Change the permissions for any Outlook folder that the delegate can access.
Calendar Delegation Using Outlook Web Access
In Outlook on the web, select at the bottom of the page.
At the top of the page, select Share > Calendar.
In the Sharing and permissions page, type the name or email address of the person you want to share your calendar with.
After you’ve added the person you want to manage your calendar, select the drop-down list next to their name, and choose the level of access you want them to have.
Select Can edit to give them permission to make changes to your calendar.
Select Delegate to give them the same permission as an editor, plus they will receive meeting requests and responses on your behalf.
After you've finished adding the person you want to share your calendar with and have chosen which permission you want to give them, select Share. If you decide not to share your calendar right now, select Remove.
The following instructions are for MacOS Catalina, and the instructions work very similarly for all other versions of MacOS X. So long as you have your Autodiscover record configured properly, your setup process will just require your email address, password, and a few clicks along the way.
1. First, start the MacOS Mail app. If you aren’t prompted to add an account click on Mail > Add Account
2. Select Exchange from the “Choose a Mail account provider…” screen. Click Continue.
3. You will now be prompted for your name and email address. Type them in and click Continue.
4. This is where Autodiscover kicks in. Manual setup is not supported. Click on Sign In.
5. Type in your ExchangeDefender password and click on Sign In.
6. You will be prompted to accept an SSL certificate. Click on Continue.
7. You will now be prompted to add the certificate. Please type in your MacOS X password here. Click on Update Settings.
8. You will now be prompted which apps you want to have access and sync with your Exchange data. Make an appropriate selections and click Done.
Congratulations, you’re all set. Exchange will now sync with your MacOS. If you need to make changes, you can always click on Mail > Accounts and go from there.
If the process fails for any reason, make sure you have an Autodiscover record set and pointed to the right direction. Make sure you are using the right credentials, you can test them at https://owa.xd.email/owa/ and if they work there, they should work on your Mac.

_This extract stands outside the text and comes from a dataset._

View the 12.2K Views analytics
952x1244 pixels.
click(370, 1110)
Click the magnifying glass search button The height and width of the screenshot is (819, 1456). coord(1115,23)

A shared mailbox makes it easy for a group of people to monitor and send email from a public email alias. When a person in the group replies to a message sent to the shared mailbox, the email appears to be from the shared address, not from the individual user.

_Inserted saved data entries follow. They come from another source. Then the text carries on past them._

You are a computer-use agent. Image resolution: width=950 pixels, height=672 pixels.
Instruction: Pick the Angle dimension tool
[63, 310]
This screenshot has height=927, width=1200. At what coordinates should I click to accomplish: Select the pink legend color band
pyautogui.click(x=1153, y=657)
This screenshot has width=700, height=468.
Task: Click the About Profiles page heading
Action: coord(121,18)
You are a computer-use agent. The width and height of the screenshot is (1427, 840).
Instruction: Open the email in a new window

Before you can use a shared mailbox, domain admin for your organization has to create it and add you as a member.
If you don't see the From field at the top of your message, choose Options > From.
Click From in the message, and change to the shared email address. If you don't see your shared email address, choose Other email address and then type in the shared email address.
Proceed typing your message and then choose Send.
Now, when you want to send a message from your shared mailbox, the address will be available in your “From” drop down list. Whenever you send a message from your shared mailbox, your recipients will only be able to see the shared email address in the message.
How to: Reply to mail sent to the shared mailbox
Open the email message you would like to reply to.
The From field at the top of your message, you should see the name of your shared mailbox. If you don't see it, choose the From dropdown box and choose your shared mailbox.
Complete typing your message and then choose Send.
When you want to send a message from your shared mailbox, the address will be available in your From drop down list. Whenever you send a message from your shared mailbox, your recipients will only be able to see the shared email address in the message.